ESSENTIALS 色褪せぬ輝きを放つ名盤たち

連載
IN THE SHADOW OF SOUL
公開
2006/07/06   22:00
ソース
『bounce』 277号(2006/6/25)
テキスト
文/出嶌 孝次、林 剛

ARETHA FRANKLIN 『Hey Now Hey (The Other Side Of The Sky)』 Atlantic/ヴィヴィド(1973)

  クインシー・ジョーンズによるジャズ志向の作風が賛否両論だったらしい問題作。が、憧れのダイナ・ワシントンを思わせるブルージーなスタイルでジャズ畑の演奏陣を完全に掌握する歌の磁場はどう聴いても圧倒的! 妹キャロリン作の名曲“Angel”、ボビー・ウォマック“That's The Way I Feel About Cha”の独創的なカヴァーも当然最高。ジャケは確かにヘンだけど。(出嶌)

ARETHA FRANKLIN 『Let Me In Your Life』 Atlantic/ヴィヴィド(1974)

  ジェリー・ウェクスラーやトム・ダウドらアトランティックらしい制作陣とふたたび組み、ダニー・ハサウェイ(今作にもエレピで参加)の別掲作と被る敏腕プレイヤーが醸し出す粋なグルーヴも抜群の名作。スティーヴィー・ワンダー作の超名曲“Until You Come Back To Me”や、ダニーも歌ったレオン・ラッセルの“A Song For You”を取り上げたあたりにニュー・ソウルも薫る。(出嶌)

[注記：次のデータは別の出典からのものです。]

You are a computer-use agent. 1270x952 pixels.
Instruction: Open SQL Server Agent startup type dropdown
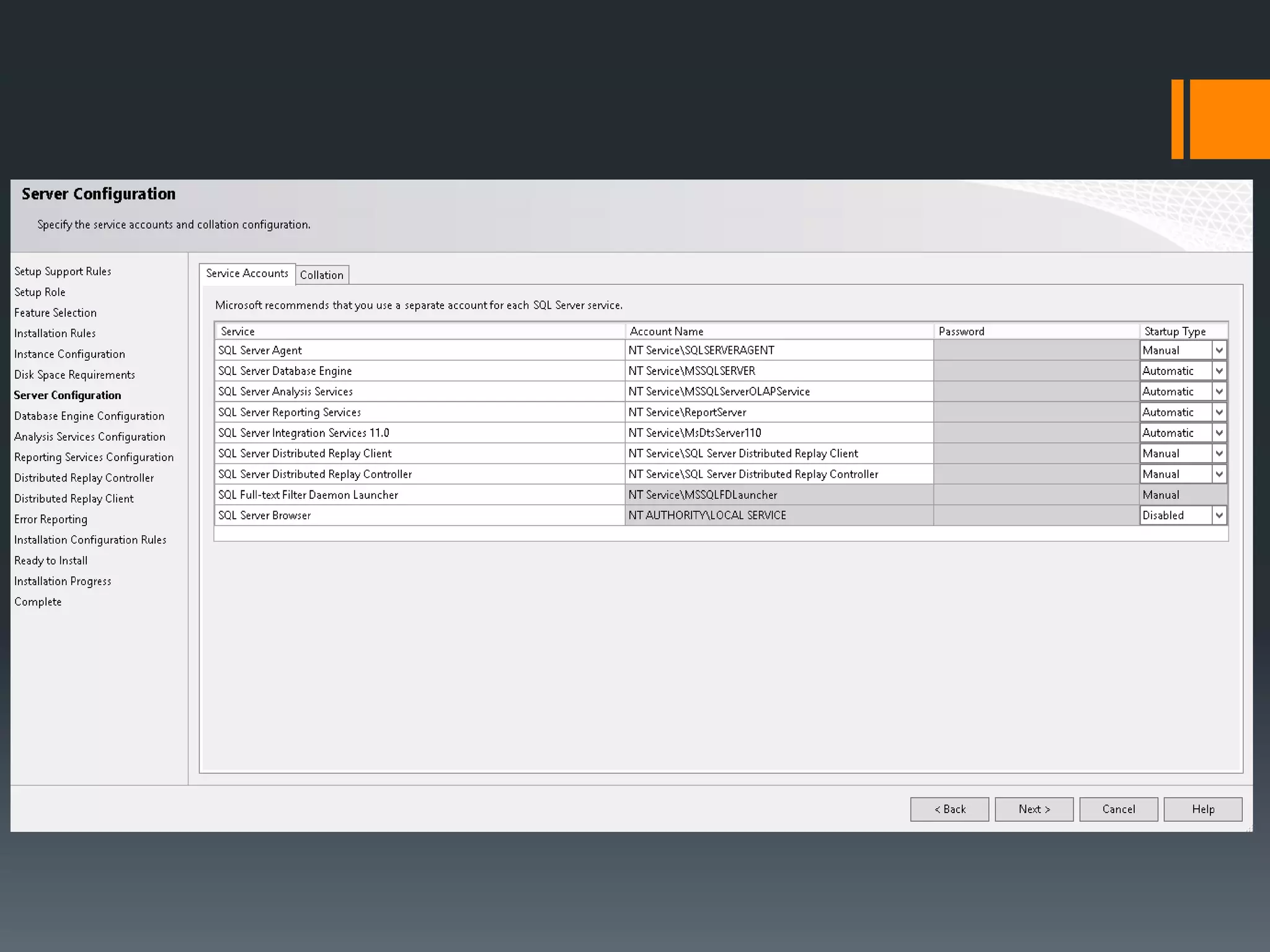coord(1219,350)
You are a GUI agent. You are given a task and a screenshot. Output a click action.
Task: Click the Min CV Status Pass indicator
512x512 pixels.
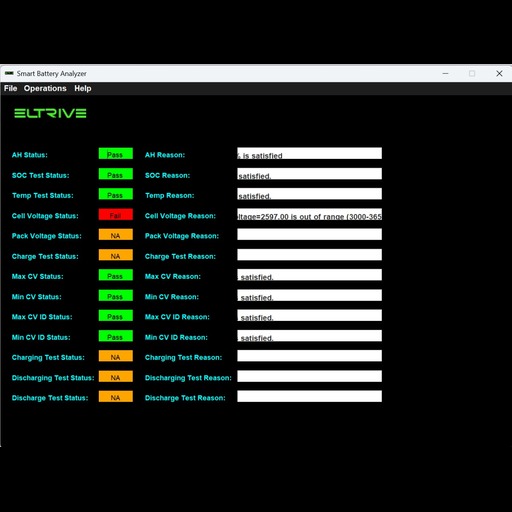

ARETHA FRANKLIN 『Sparkle』 Atlantic/ヴィヴィド(1976)

  カーティス・メイフィールドが手掛けたサントラだが、正確にはインスパイア盤(映画は3人姉妹によるスター誕生物語)。リッチ・テューホとの共同アレンジによる穏やかかつファンキーな70'sカートム・サウンドに乗せて、アレサの瑞々しい歌声が全編に響き渡る。92年にアン・ヴォーグがカヴァーした“Giving Him Something He Can Feel”と“Hooked On Your Love”もここに収録。(林)

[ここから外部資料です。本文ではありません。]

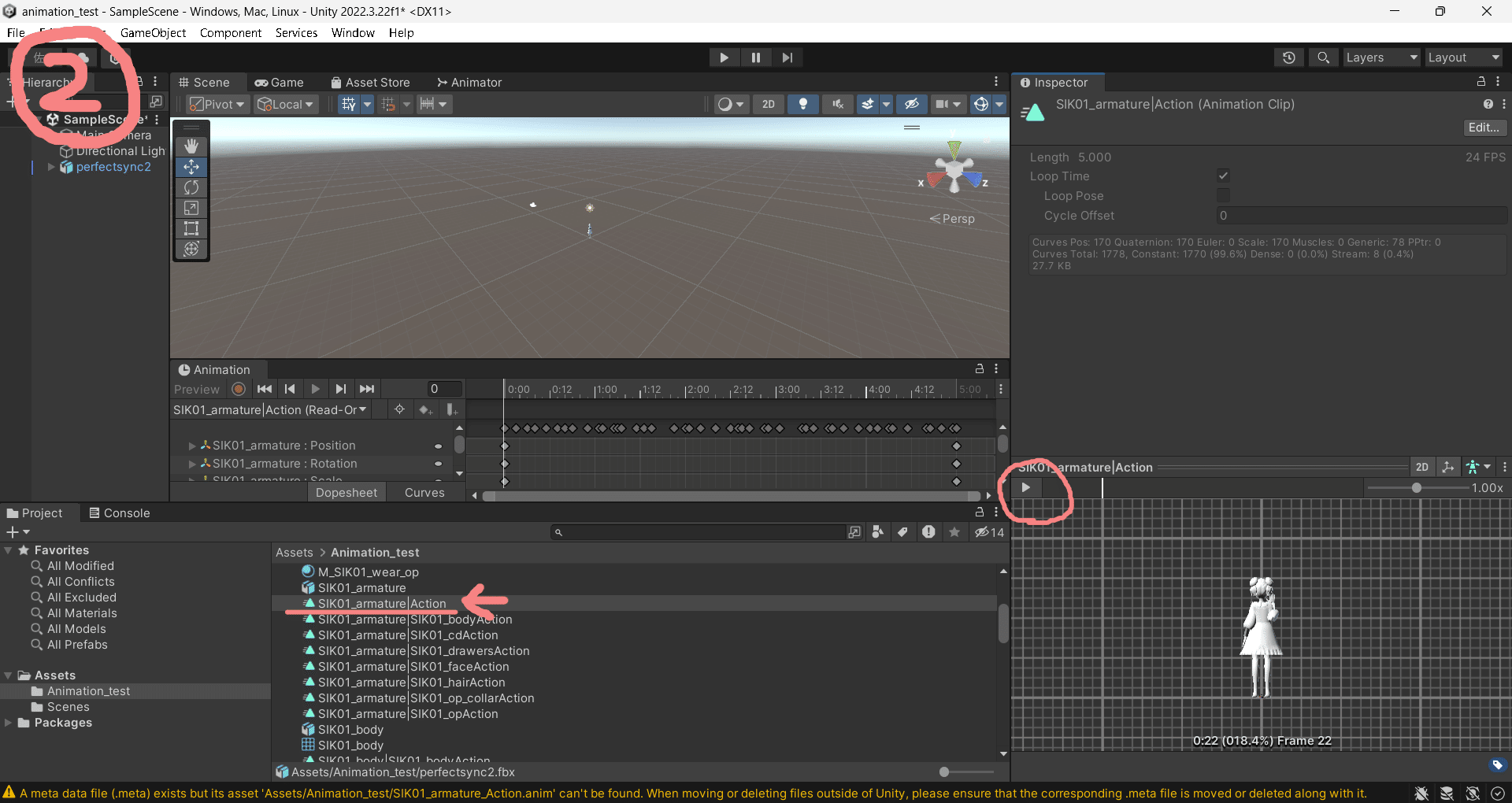This screenshot has width=1512, height=803.
Task: Enable keyframe recording in the Animation window
Action: (238, 389)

BILLY PRESTON 『Encouraging Words』 Apple/東芝EMI(1970)

  ビートルズやローリング・ストーンズとの共演でロック・ファンにも馴染み深いシンガー/鍵盤奏者で、惜しくも他界したばかりのビリーは、別掲の73年作や〈フィルモア〉などでアレサとも絡んできた。今作はアップルからの2枚目で、ジョージ・ハリソン(がビリーの助力を得て書いたはずの)“My Sweet Lord”を収録。同曲はアレサの4枚組版〈フィルモア〉でも披露されていた。(出嶌)

CAROLYN FRANKLIN 『Sister Soul : The Best Of RCA Years 1969-1976』 Kent 

  アレサよりも先にNY産の都会的なサウンドをバックに歌っていた妹のキャロリン。これはRCA時代の楽曲を集めた作品集。姉とは違った高めのハイトーン・ヴォイスでファンキー曲やバラードを歌い上げているが、アレサの“Angel”や“Ain't No Way”を書いた希代のソングライターでもある彼女だけに自作曲の出来は流石だ。当初は『Sparkle』への参加要請もあったという。(林)

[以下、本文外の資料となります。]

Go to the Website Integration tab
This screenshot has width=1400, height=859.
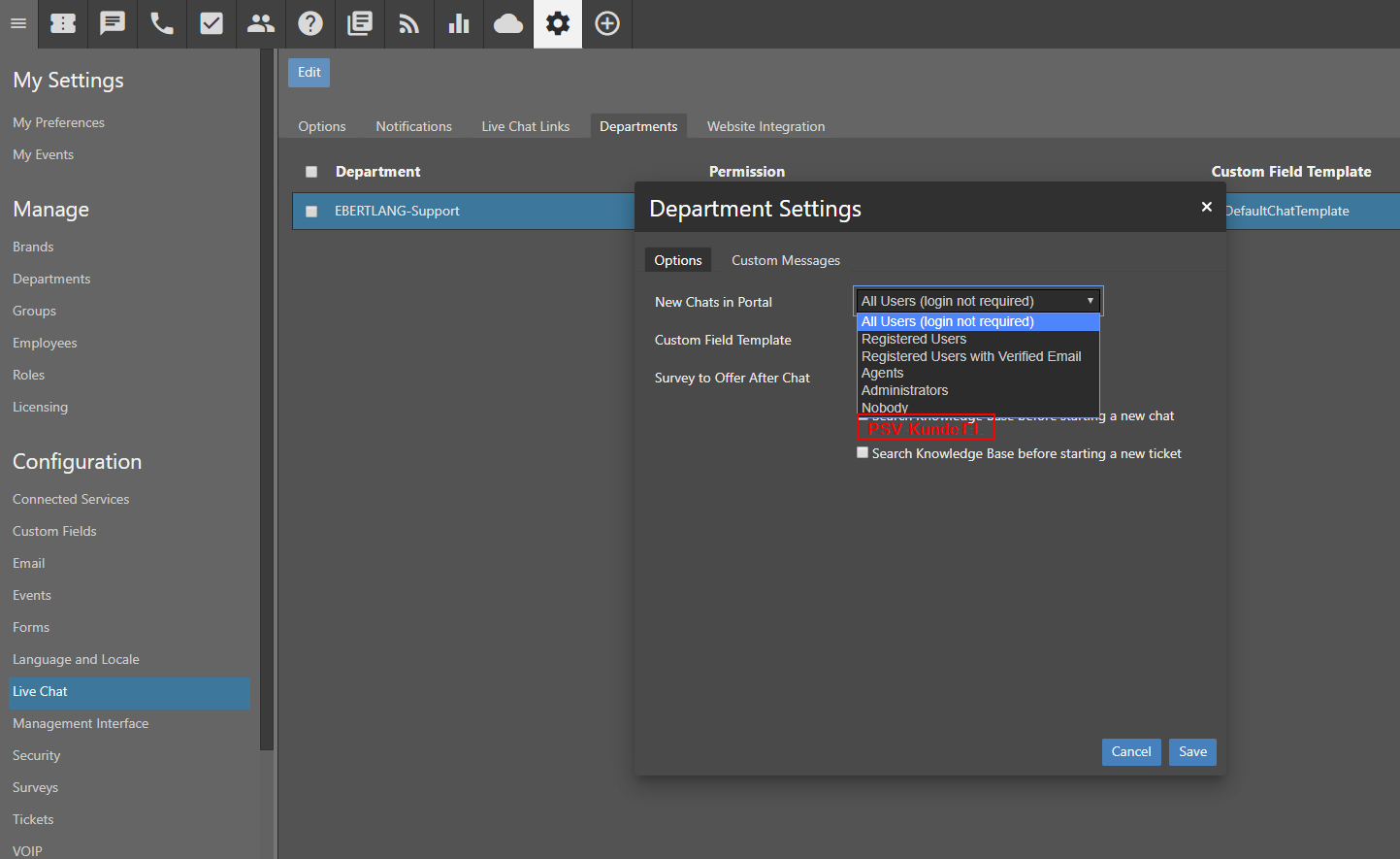pos(765,126)
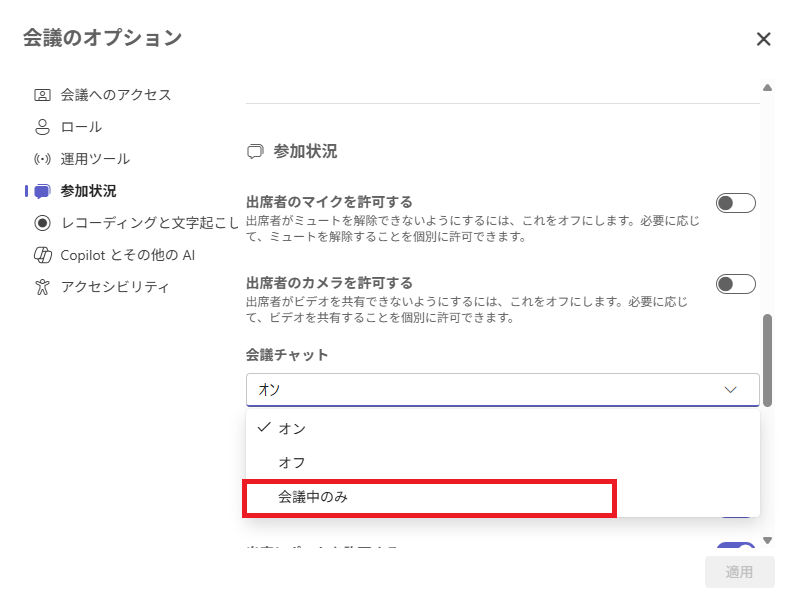Viewport: 796px width, 602px height.
Task: Click the ロール person icon
Action: coord(42,127)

CORNELL DUPREE 『Night Fever -The Versatile Sessions』 Empire Musicwerks 

  70年代を中心にアレサのバックを支えた敏腕ギタリスト。リーダー作としてはアトランティックからの『Teasin'』(73年)が有名だが、このたびカップリング盤としてリイシューされたヴァーサタイル時代の2作(77&78年)ではアレサ同様にポップス/ソウルの名曲をカヴァー。同時期にメンバーとして参加していたスタッフでの洒脱なギター・プレイが、ここでは存分に味わえる。(林)

CURTIS MAYFIELD 『Never Say You Can't Survive』 Curtom(1977)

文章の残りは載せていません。